Data entries:
*** Block opens ***

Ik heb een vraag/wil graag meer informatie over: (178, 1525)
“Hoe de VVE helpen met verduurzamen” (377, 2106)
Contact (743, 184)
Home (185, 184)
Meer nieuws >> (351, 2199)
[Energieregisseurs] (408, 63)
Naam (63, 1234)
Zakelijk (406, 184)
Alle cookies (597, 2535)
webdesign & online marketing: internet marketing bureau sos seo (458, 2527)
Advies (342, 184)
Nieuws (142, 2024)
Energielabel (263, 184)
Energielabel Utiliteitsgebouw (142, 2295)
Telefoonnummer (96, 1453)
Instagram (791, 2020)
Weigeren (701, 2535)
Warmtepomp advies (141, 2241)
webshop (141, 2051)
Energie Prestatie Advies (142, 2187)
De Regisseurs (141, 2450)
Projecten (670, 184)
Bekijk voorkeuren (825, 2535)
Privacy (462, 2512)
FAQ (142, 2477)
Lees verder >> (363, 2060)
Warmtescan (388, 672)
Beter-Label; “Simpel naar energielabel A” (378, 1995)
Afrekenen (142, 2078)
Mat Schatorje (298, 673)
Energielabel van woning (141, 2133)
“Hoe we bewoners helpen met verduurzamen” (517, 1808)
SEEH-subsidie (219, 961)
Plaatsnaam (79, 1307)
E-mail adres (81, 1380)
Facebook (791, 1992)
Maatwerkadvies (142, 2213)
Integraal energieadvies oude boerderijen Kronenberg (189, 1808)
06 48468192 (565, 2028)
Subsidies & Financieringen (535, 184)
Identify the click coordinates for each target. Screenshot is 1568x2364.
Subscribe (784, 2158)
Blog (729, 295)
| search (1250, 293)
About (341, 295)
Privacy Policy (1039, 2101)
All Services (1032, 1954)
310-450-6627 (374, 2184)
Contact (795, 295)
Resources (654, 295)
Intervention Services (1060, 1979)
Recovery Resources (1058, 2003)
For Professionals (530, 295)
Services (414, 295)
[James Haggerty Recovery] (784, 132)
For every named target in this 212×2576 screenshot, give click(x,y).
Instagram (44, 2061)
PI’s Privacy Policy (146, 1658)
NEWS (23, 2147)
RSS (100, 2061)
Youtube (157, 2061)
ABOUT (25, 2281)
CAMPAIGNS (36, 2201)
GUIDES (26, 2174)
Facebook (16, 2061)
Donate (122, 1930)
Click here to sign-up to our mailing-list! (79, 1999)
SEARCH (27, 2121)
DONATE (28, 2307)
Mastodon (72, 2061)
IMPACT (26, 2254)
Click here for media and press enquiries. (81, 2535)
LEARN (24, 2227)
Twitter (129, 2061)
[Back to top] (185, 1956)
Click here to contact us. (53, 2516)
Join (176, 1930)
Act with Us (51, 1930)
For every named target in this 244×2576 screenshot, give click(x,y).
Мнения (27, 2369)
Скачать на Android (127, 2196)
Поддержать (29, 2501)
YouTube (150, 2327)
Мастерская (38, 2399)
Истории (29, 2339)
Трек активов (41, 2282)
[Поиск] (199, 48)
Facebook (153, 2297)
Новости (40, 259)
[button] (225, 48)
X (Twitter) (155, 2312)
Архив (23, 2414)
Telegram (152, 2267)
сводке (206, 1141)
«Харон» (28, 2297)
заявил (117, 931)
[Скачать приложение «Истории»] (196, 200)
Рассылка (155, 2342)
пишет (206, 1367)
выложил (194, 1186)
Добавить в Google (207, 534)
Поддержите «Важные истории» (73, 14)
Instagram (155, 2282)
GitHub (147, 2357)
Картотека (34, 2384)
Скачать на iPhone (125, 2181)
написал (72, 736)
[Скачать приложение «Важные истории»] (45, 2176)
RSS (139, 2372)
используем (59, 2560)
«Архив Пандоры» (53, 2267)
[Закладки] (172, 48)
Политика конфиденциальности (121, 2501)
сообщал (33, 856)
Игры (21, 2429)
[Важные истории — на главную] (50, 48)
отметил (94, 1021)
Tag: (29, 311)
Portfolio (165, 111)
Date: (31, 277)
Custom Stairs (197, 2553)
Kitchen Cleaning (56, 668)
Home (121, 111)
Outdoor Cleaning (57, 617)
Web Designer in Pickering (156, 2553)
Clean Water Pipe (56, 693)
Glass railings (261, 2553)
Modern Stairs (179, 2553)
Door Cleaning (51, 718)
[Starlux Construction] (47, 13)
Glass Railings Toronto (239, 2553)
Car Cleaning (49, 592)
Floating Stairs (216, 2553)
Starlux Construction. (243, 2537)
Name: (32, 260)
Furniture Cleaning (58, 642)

*** Block closes ***

Only the lines above from the one with "Act with Us (51, 1930)" through the one with "Clean Water Pipe (56, 693)" should be duplicated, character for character.

Act with Us (51, 1930)
For every named target in this 244×2576 screenshot, give click(x,y).
Мнения (27, 2369)
Скачать на Android (127, 2196)
Поддержать (29, 2501)
YouTube (150, 2327)
Мастерская (38, 2399)
Истории (29, 2339)
Трек активов (41, 2282)
[Поиск] (199, 48)
Facebook (153, 2297)
Новости (40, 259)
[button] (225, 48)
X (Twitter) (155, 2312)
Архив (23, 2414)
Telegram (152, 2267)
сводке (206, 1141)
«Харон» (28, 2297)
заявил (117, 931)
[Скачать приложение «Истории»] (196, 200)
Рассылка (155, 2342)
пишет (206, 1367)
выложил (194, 1186)
Добавить в Google (207, 534)
Поддержите «Важные истории» (73, 14)
Instagram (155, 2282)
GitHub (147, 2357)
Картотека (34, 2384)
Скачать на iPhone (125, 2181)
написал (72, 736)
[Скачать приложение «Важные истории»] (45, 2176)
RSS (139, 2372)
используем (59, 2560)
«Архив Пандоры» (53, 2267)
[Закладки] (172, 48)
Политика конфиденциальности (121, 2501)
сообщал (33, 856)
Игры (21, 2429)
[Важные истории — на главную] (50, 48)
отметил (94, 1021)
Tag: (29, 311)
Portfolio (165, 111)
Date: (31, 277)
Custom Stairs (197, 2553)
Kitchen Cleaning (56, 668)
Home (121, 111)
Outdoor Cleaning (57, 617)
Web Designer in Pickering (156, 2553)
Clean Water Pipe (56, 693)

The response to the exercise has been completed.